--- MATERIAL TO PROCESS Enclosed Below ---
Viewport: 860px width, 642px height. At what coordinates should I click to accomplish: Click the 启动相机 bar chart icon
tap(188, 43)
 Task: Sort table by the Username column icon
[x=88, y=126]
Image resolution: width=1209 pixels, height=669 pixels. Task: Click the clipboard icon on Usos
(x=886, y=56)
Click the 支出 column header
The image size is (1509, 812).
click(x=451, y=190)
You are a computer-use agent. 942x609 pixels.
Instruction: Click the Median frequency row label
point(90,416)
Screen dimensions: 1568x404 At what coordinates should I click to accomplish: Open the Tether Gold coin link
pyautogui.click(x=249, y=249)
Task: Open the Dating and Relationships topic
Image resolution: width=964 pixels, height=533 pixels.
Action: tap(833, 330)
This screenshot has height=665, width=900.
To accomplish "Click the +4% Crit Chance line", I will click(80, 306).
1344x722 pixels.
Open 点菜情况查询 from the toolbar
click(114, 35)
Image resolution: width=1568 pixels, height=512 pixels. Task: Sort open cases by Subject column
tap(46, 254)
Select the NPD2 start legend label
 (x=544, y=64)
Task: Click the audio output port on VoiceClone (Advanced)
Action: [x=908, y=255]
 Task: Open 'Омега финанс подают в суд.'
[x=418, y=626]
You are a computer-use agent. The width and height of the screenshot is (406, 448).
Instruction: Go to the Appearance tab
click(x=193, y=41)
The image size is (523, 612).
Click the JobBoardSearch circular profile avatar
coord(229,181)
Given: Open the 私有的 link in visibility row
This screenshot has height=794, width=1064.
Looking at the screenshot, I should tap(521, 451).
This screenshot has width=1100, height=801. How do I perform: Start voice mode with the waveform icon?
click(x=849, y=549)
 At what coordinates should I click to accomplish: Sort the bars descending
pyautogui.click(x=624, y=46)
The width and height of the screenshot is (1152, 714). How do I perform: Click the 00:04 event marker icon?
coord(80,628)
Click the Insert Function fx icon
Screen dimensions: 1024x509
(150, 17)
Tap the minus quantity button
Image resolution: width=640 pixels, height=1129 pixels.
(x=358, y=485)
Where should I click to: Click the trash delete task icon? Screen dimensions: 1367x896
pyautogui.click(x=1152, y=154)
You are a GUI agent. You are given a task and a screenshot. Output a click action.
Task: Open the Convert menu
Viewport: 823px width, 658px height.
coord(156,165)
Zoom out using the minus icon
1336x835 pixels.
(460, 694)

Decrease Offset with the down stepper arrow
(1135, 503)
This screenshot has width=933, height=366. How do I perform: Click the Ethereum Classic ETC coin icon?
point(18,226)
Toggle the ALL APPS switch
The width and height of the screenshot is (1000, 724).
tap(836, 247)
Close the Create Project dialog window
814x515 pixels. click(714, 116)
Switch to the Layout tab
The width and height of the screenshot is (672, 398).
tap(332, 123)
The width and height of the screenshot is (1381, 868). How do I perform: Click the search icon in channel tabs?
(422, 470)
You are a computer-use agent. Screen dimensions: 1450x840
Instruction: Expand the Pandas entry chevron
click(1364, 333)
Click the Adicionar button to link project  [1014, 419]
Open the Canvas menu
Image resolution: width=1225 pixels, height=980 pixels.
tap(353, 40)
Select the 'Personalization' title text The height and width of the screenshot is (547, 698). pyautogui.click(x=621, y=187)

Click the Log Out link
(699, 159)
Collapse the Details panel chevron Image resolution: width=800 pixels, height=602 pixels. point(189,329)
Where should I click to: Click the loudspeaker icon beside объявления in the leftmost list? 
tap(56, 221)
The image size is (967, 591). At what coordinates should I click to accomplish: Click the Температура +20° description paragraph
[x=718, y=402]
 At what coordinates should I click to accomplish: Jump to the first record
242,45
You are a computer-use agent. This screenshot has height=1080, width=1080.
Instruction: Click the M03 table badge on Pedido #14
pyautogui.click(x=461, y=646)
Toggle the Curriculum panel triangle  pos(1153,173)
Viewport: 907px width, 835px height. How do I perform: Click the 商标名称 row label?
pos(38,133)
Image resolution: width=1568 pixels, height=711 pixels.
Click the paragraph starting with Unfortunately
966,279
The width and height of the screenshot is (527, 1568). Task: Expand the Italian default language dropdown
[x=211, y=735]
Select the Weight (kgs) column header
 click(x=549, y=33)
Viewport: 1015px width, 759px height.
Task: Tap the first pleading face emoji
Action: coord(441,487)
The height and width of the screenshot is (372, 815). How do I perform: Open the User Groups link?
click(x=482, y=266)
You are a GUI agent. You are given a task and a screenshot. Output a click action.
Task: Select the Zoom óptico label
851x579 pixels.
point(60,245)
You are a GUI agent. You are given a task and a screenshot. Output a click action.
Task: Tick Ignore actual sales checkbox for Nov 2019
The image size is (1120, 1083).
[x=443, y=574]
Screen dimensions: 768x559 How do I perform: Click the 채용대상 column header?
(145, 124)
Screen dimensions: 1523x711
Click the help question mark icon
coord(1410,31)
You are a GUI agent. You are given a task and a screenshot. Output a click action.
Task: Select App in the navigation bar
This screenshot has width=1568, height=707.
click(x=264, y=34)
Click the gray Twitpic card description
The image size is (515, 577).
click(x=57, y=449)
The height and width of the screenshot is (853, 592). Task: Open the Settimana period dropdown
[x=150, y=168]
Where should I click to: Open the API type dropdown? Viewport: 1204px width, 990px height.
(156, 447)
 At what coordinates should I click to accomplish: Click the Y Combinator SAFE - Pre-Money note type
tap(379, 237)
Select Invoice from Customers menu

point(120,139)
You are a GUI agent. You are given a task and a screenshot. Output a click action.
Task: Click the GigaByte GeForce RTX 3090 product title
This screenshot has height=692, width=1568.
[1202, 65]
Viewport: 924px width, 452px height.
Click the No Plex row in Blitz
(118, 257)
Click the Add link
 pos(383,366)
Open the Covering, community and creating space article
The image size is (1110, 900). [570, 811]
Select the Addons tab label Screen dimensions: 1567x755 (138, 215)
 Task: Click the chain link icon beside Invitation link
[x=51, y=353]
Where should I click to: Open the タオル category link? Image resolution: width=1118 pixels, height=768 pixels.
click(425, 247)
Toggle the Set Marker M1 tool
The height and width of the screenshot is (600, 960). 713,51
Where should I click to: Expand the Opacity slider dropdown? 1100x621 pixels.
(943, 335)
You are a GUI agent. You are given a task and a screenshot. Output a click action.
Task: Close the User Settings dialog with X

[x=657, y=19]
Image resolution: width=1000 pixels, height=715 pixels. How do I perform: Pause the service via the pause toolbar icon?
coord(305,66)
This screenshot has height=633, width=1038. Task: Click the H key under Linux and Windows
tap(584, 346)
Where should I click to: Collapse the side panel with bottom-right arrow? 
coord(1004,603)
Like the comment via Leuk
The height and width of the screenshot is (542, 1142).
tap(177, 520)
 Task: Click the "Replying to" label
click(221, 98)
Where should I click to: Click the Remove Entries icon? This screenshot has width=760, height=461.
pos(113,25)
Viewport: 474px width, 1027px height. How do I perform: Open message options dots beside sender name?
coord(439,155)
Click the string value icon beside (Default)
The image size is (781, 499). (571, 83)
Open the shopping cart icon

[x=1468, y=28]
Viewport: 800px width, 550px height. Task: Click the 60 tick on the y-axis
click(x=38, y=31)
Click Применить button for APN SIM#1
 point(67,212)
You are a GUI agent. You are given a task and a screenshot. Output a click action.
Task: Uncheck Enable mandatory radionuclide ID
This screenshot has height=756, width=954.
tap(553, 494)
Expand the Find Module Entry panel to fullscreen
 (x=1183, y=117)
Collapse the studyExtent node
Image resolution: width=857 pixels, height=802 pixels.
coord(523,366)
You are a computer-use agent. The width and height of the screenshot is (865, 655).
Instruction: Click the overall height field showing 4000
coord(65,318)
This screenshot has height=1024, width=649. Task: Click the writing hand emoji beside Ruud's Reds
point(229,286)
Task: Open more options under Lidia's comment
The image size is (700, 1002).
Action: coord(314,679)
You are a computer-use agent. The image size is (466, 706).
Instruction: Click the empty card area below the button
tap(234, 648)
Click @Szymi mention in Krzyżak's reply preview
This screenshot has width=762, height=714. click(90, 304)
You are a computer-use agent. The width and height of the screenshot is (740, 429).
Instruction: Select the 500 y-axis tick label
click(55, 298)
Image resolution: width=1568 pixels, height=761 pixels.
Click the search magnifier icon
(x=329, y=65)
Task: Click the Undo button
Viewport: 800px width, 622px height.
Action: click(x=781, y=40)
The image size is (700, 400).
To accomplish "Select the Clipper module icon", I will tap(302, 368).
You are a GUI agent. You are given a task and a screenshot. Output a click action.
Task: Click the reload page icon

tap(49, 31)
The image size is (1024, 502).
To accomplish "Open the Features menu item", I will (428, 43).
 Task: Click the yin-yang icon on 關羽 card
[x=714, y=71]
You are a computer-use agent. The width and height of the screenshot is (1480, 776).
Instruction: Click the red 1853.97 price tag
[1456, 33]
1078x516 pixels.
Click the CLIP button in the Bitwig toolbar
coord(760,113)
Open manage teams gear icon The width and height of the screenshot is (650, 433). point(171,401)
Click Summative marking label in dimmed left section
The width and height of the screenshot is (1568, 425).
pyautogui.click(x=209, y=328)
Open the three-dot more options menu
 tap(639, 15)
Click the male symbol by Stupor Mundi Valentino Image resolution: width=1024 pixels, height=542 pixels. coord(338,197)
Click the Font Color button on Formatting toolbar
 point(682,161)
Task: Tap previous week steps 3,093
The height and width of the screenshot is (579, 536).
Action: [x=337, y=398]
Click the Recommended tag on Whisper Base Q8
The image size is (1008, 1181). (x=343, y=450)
--- End of Enclosed MATERIAL TO PROCESS ---
What do the lines above say from the one containing "Screen dimensions: 1568x404" down to the one containing "Given: Open the 私有的 link in visibility row"? Return them exactly, both end lines included, and only them.

■ **RESPONSE FOR THIS EXERCISE**:
Screen dimensions: 1568x404 At what coordinates should I click to accomplish: Open the Tether Gold coin link
pyautogui.click(x=249, y=249)
Task: Open the Dating and Relationships topic
Image resolution: width=964 pixels, height=533 pixels.
Action: tap(833, 330)
This screenshot has height=665, width=900.
To accomplish "Click the +4% Crit Chance line", I will click(80, 306).
1344x722 pixels.
Open 点菜情况查询 from the toolbar
click(114, 35)
Image resolution: width=1568 pixels, height=512 pixels. Task: Sort open cases by Subject column
tap(46, 254)
Select the NPD2 start legend label
 (x=544, y=64)
Task: Click the audio output port on VoiceClone (Advanced)
Action: [x=908, y=255]
 Task: Open 'Омега финанс подают в суд.'
[x=418, y=626]
You are a computer-use agent. The width and height of the screenshot is (406, 448).
Instruction: Go to the Appearance tab
click(x=193, y=41)
The image size is (523, 612).
Click the JobBoardSearch circular profile avatar
coord(229,181)
Given: Open the 私有的 link in visibility row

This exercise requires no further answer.